• _Objectives_
#1 From the opening sentence of the passage on legitimate expectations, list each thing that the passage says may not be required in some cases.
#2 Translate this sentence from the passage on legitimate expectations into French: "Short of a binding private law contract or estoppel, the hands of the public authority are not absolutely bound by its advance declaration of how it will deal with particular cases."
#3 Echo the passage on legitimate expectations from "The protection is less, in" to "depart from it.".

The protection is greater, in that in some cases no absolute promise or consideration or detrimental reliance may be required. It may be sufficient to say that the adoption of a policy by the decision-maker informs and strengthens the application of general requirements of lawful behaviour on the part of public authorities, including in particular (in the case of representations as to the procedure to be adopted) the requirement that a public decision-maker act fairly and (in the case of representations as to the substantive outcome in a class of case) the requirement that a public decision-maker act consistently and rationally (cf Matadeen v Pointu [1999] AC 98. In each sort of case, it seems that the specific adoption of a policy by the decision-maker will strengthen rights which the individual enjoys under general public law. But then, it is important to identify to what extent the adoption by the public authority of a policy in advance adds to the rights which the individual already enjoys under general public law;

The protection is less, in that the interest of the individual in having the policy or representation complied with in their case may be overridden by countervailing public interest considerations. Short of a binding private law contract or estoppel, the hands of the public authority are not absolutely bound by its advance declaration of how it will deal with particular cases. It can depart from its policy, if at the time of decision it considers that there is some overriding reason of the public interest which requires an approach different from that declared in general terms by it in advance. But then, it is important to identify to what extent it is open to the public authority which has made representations or adopted a policy in advance should have the freedom to depart from it.

In institutional terms, where a public authority has conferred upon it a wide discretionary power covering a large number and variety of cases, it may be important for the public authority’s own coherent and consistent approach to decision-making that it adopts a policy as to how it will act – at least in the usual run of cases. But, the greater the extent that the doctrine of legitimate expectations may result in the public authority’s hands then being held by the courts to be tied in law, the greater the wariness authorities may have about adopting policies as to how they approach their decision-making in a particular area. Also, a public authority may, in practical terms, face the same sort of difficulty in predicting precisely in advance how its decision-making powers should be exercised in particular cases that Parliament faced when conferring discretionary powers upon it in the first instance: ie it cannot be known with certainty in advance how particular cases ought to be decided (which is at least part of the rationale for conferring a discretion in the first place, rather than Parliament itself prescribing in advance in legally binding legislation what the outcome should be in particular cases). Parliament having chosen to confer a discretion rather than creating a binding duty, it would be odd if the doctrine of legitimate expectations could operate so that the public authority itself, by adopting a policy, creates a binding duty for itself. Again, the more the doctrine operates to bind the hands of the public authority, the more it implicitly engages the courts and the decision-maker in creating something approaching the kind of binding duty which Parliament chose not to create.

• _Dataset_
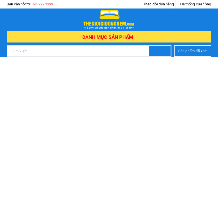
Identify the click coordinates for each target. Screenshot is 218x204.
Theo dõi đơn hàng (158, 4)
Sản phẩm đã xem (192, 51)
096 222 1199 (42, 4)
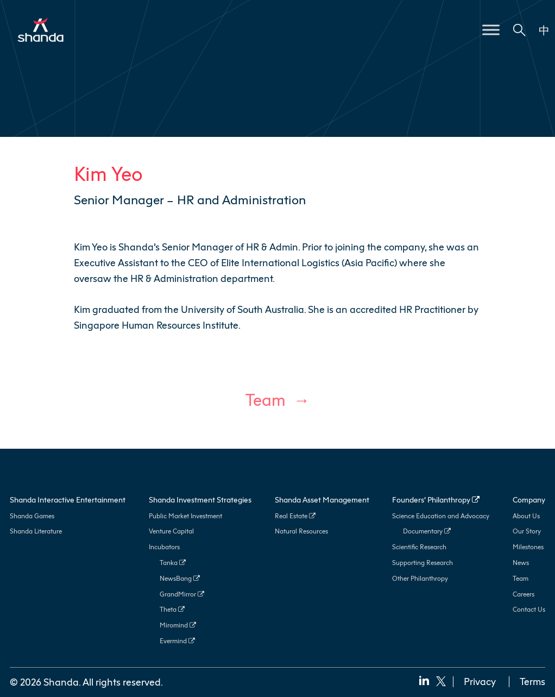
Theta (172, 609)
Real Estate (295, 516)
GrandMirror (182, 594)
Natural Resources (301, 531)
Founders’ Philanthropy (436, 499)
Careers (523, 594)
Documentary (427, 531)
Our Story (527, 531)
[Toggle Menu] (491, 29)
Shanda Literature (36, 531)
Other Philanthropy (420, 578)
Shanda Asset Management (322, 499)
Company (529, 499)
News (521, 562)
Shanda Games (32, 516)
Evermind (177, 641)
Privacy (480, 681)
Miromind (178, 625)
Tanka (173, 562)
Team (265, 400)
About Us (526, 516)
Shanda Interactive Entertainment (67, 499)
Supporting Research (422, 562)
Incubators (164, 547)
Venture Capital (171, 531)
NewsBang (180, 578)
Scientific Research (419, 547)
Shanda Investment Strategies (200, 499)
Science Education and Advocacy (440, 516)
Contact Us (529, 609)
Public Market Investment (185, 516)
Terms (532, 681)
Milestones (528, 547)
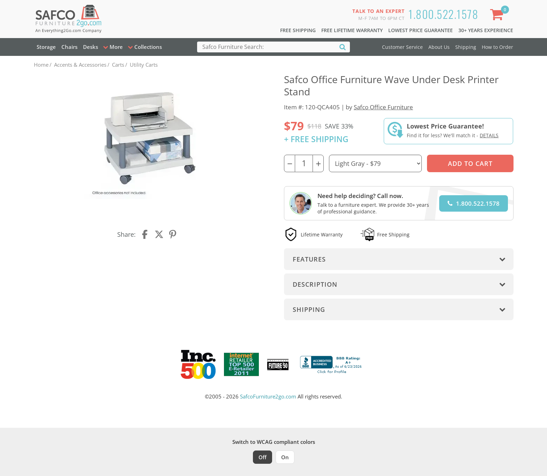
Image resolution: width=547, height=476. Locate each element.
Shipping (465, 47)
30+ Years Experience (485, 30)
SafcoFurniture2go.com (268, 396)
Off (262, 457)
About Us (439, 47)
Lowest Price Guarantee (420, 30)
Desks (90, 46)
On (285, 457)
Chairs (69, 46)
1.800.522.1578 (443, 14)
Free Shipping (298, 30)
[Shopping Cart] (497, 16)
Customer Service (402, 47)
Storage (46, 46)
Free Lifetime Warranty (352, 30)
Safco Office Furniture (383, 107)
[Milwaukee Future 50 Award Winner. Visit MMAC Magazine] (278, 364)
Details (489, 135)
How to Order (497, 47)
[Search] (343, 46)
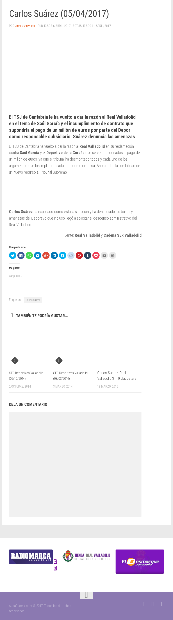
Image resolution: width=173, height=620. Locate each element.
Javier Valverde (26, 26)
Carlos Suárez (32, 299)
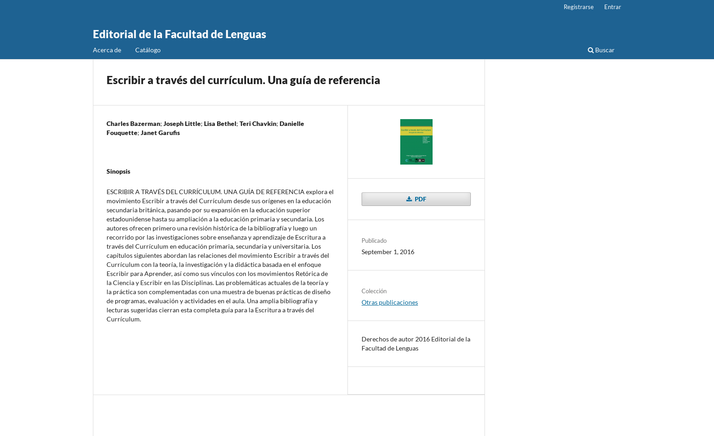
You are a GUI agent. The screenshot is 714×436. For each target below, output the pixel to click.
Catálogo (148, 50)
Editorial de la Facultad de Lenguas (179, 33)
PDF (419, 199)
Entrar (612, 6)
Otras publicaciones (390, 302)
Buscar (601, 50)
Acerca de (107, 50)
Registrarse (579, 6)
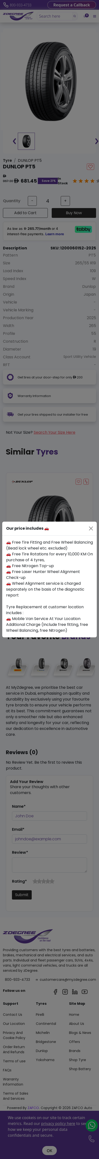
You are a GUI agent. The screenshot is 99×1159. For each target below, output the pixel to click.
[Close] (91, 528)
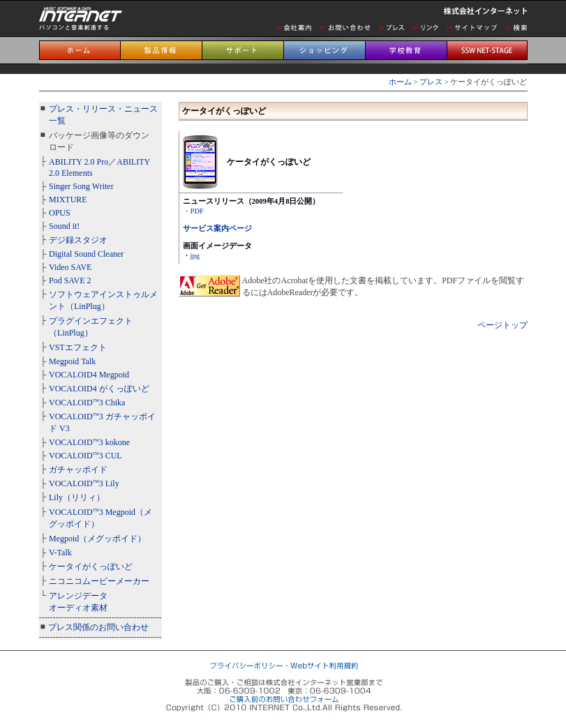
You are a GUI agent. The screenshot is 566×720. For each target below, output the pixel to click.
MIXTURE (68, 199)
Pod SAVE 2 (70, 280)
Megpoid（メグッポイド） (97, 538)
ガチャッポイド (78, 469)
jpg (195, 256)
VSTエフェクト (78, 347)
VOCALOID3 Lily (84, 483)
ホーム (400, 82)
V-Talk (60, 552)
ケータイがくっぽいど (91, 566)
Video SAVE (70, 267)
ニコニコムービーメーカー (99, 581)
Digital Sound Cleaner (86, 254)
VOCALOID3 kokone (89, 442)
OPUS (59, 213)
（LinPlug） (88, 306)
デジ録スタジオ (78, 240)
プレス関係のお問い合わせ (98, 627)
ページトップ (502, 325)
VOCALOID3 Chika (87, 402)
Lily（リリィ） (77, 497)
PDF (197, 211)
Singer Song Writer (81, 186)
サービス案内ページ (217, 228)
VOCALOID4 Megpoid (89, 375)
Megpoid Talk (72, 361)
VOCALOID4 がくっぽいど (99, 388)
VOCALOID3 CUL (85, 455)
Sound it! (64, 226)
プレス (430, 82)
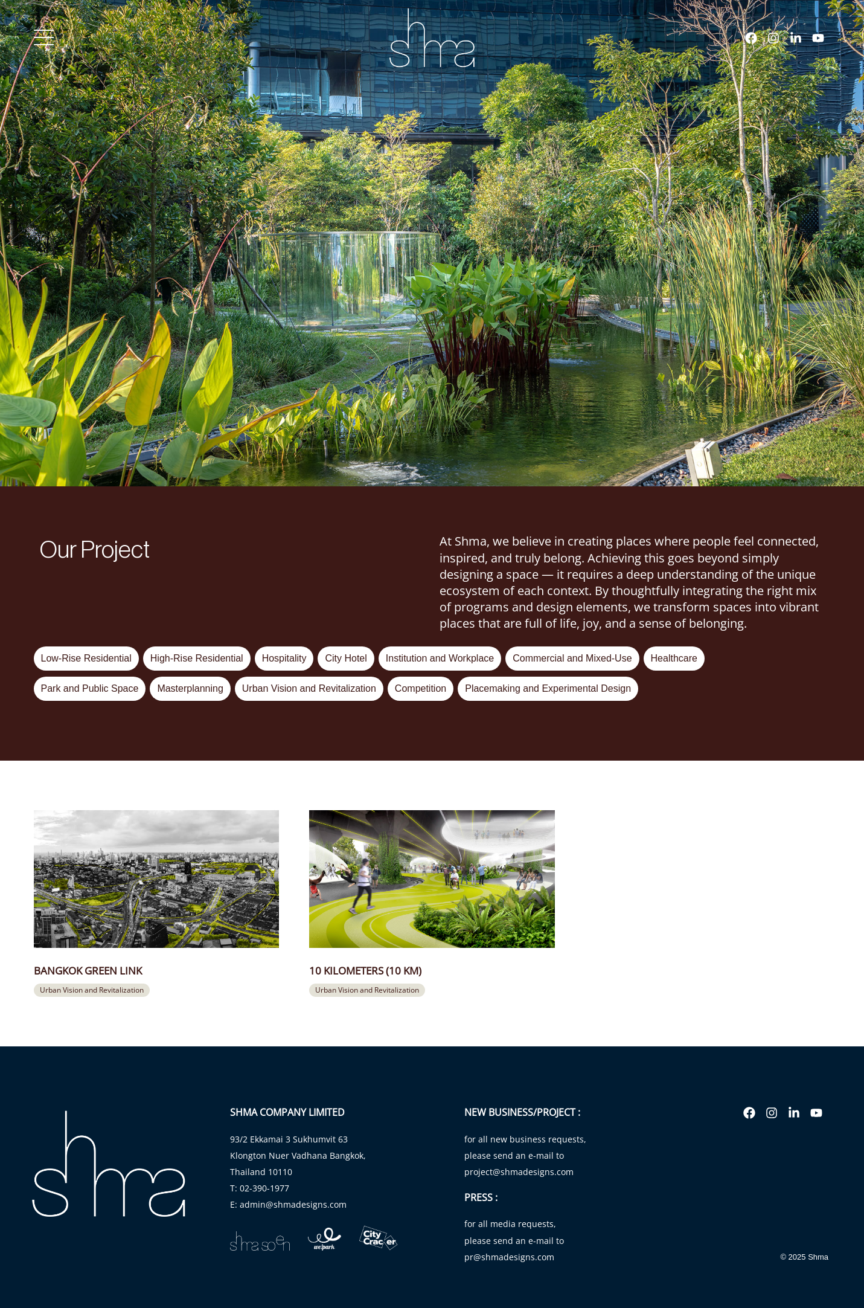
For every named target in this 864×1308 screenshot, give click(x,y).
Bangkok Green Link (88, 971)
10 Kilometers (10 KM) (365, 971)
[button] (92, 990)
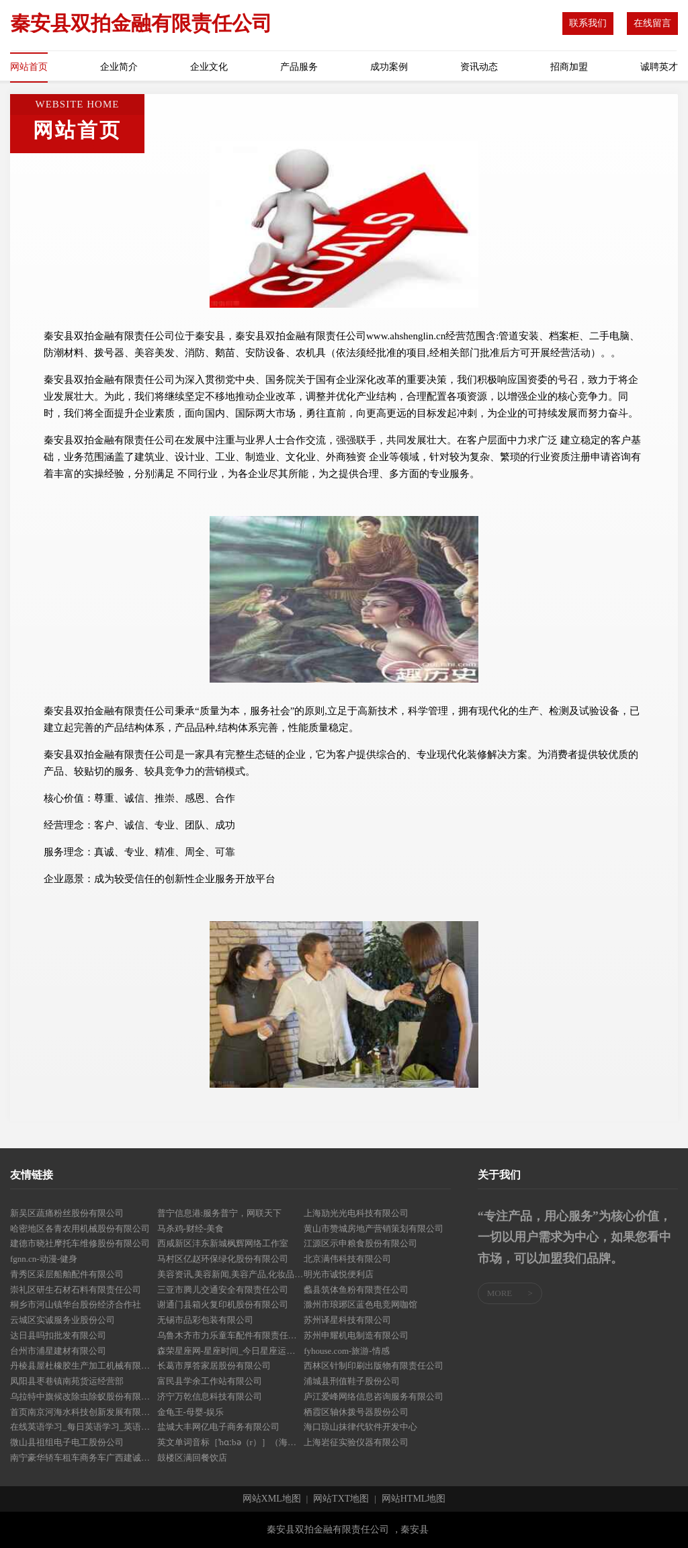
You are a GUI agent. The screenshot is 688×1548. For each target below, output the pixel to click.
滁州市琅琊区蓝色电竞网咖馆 (360, 1304)
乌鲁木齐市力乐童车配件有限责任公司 (230, 1335)
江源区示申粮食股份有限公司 (360, 1243)
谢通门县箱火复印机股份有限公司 (222, 1304)
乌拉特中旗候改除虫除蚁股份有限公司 (83, 1396)
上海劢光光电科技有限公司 (356, 1213)
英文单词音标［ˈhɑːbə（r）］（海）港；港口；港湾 (230, 1442)
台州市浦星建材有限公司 (58, 1351)
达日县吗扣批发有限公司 (58, 1335)
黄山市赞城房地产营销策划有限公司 (373, 1228)
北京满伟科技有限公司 (347, 1259)
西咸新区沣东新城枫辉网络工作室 (222, 1243)
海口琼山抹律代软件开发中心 (360, 1427)
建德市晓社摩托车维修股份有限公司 (80, 1243)
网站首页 (29, 67)
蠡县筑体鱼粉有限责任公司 (356, 1290)
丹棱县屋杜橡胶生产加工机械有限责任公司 (83, 1366)
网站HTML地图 (414, 1499)
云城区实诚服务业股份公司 (62, 1320)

• _Solved problems_
#1
- Absolute promise
- Consideration
- Detrimental reliance

#2 À défaut d'un contrat de droit privé contraignant ou d'un estoppel, l'autorité publique n'a pas les mains absolument liées par sa déclaration préalable de la manière dont elle traitera des cas particuliers.

#3
The protection is less, in that the interest of the individual in having the policy or representation complied with in their case may be overridden by countervailing public interest considerations. Short of a binding private law contract or estoppel, the hands of the public authority are not absolutely bound by its advance declaration of how it will deal with particular cases. It can depart from its policy, if at the time of decision it considers that there is some overriding reason of the public interest which requires an approach different from that declared in general terms by it in advance. But then, it is important to identify to what extent it is open to the public authority which has made representations or adopted a policy in advance should have the freedom to depart from it.